Pulmonary sarcoidosis simulating metastatic breast cancer.

J Cancer Res Ther

St Luke's Hospital, Department of General Surgery, Breast Division, Panorama, 55 236, Thessaloniki, Greece.

Published: December 2008

The clinical appearance and imaging findings of sarcoidosis and breast carcinoma may sometimes mimic one another, making the differential diagnosis between these two diseases difficult in some cases. A 69-year-old woman displayed an irregular shaped lesion in her left breast. Preoperative localization modalities detected a breast mass with malignant characters. The patient also was found to have pulmonary findings for metastatic disease on chest computed tomography.
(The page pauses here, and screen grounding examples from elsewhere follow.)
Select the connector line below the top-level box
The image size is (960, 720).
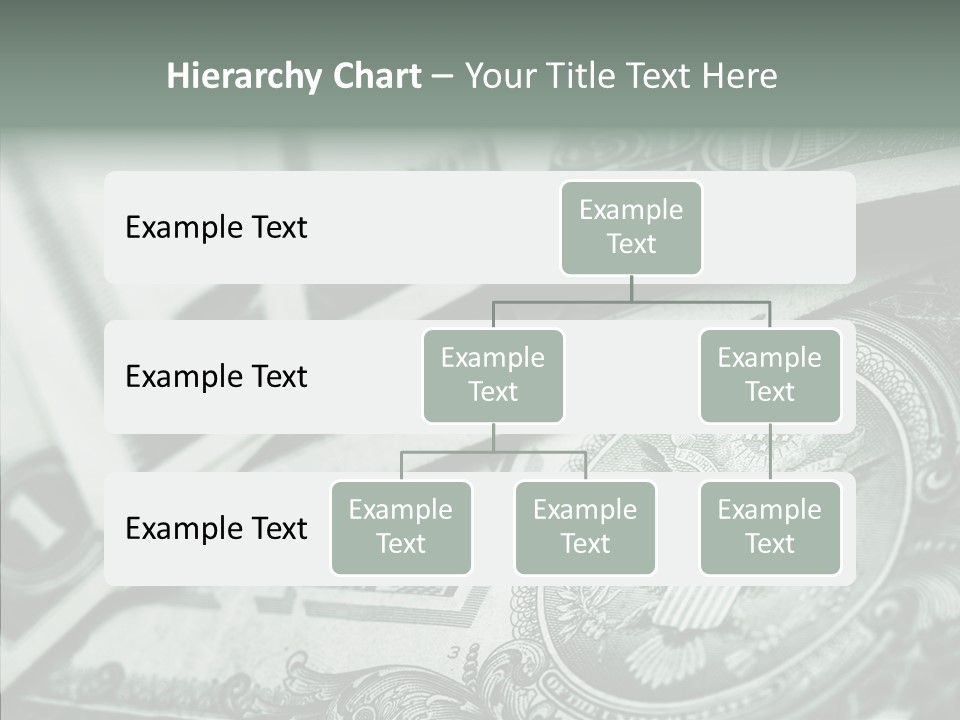tap(631, 289)
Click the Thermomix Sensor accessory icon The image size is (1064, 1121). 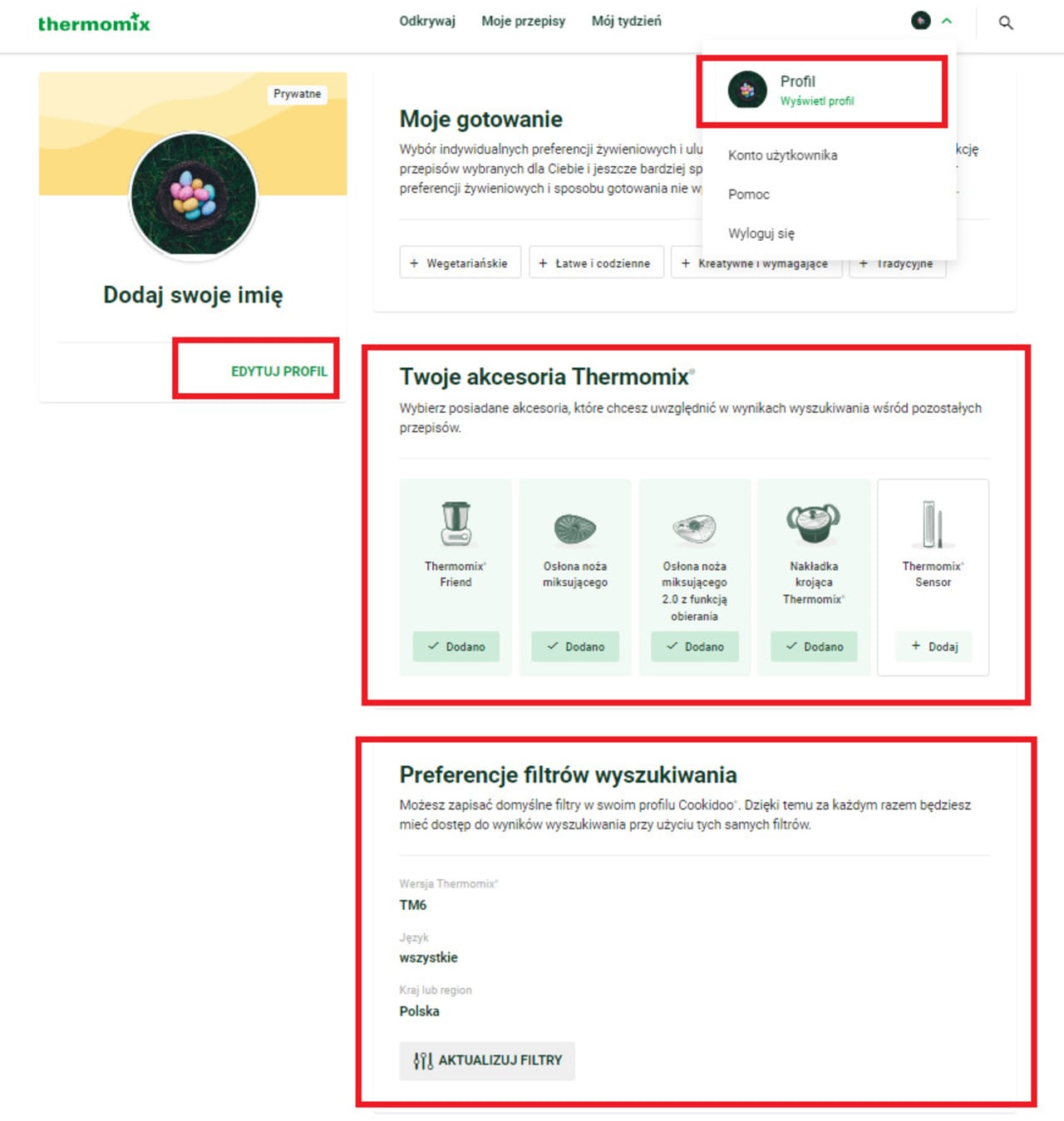point(933,524)
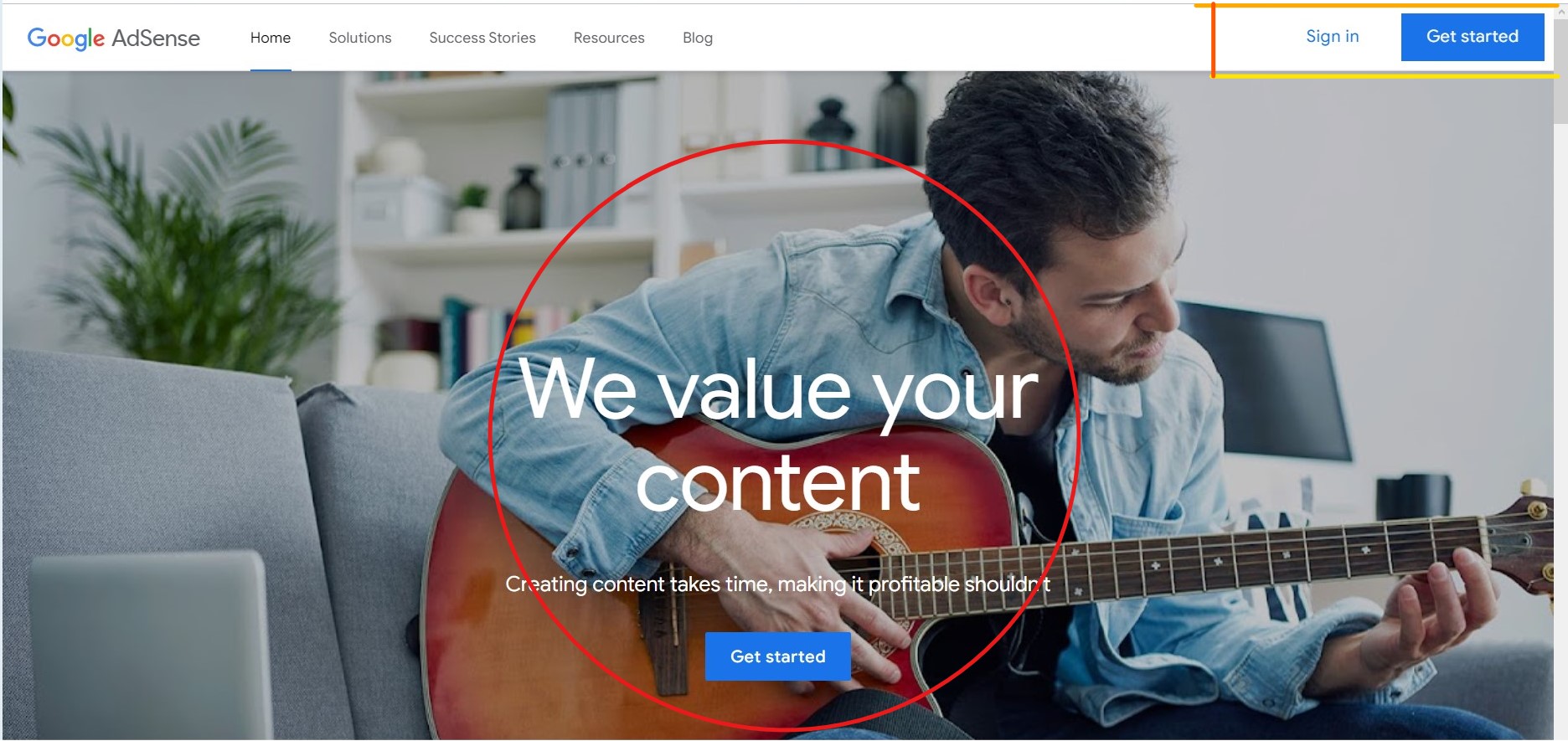
Task: Click the Google AdSense logo
Action: coord(113,39)
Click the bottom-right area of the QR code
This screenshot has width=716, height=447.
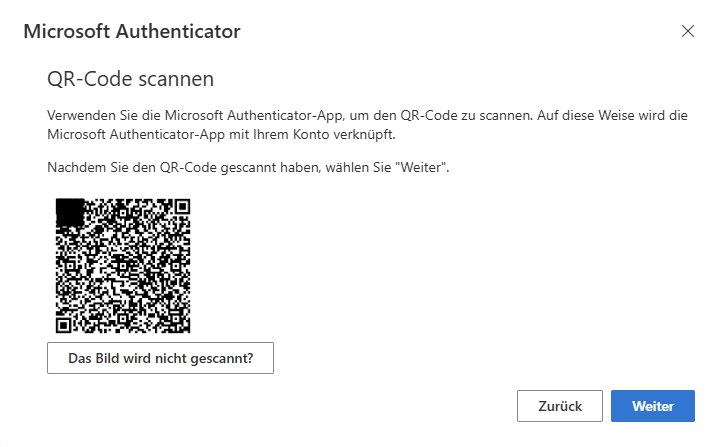coord(174,316)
These features were proven upon biopsy to be consistent with sarcoidosis. The patient underwent breast surgery, adjuvant chemoradiotherapy and hormonal therapy, while corticosteroids were administered for pulmonary sarcoidosis. The patient is well 12 months later, without recurrence. An unfortunate consequence of the presence of both entities in the same patient is the risk of misguided differential diagnosis and incorrect therapeutic strategy. This patient shows the importance of confirming a clinical diagnosis of sarcoidosis with appropriate biopsies and histological examination, prior to initiation of breast cancer therapy.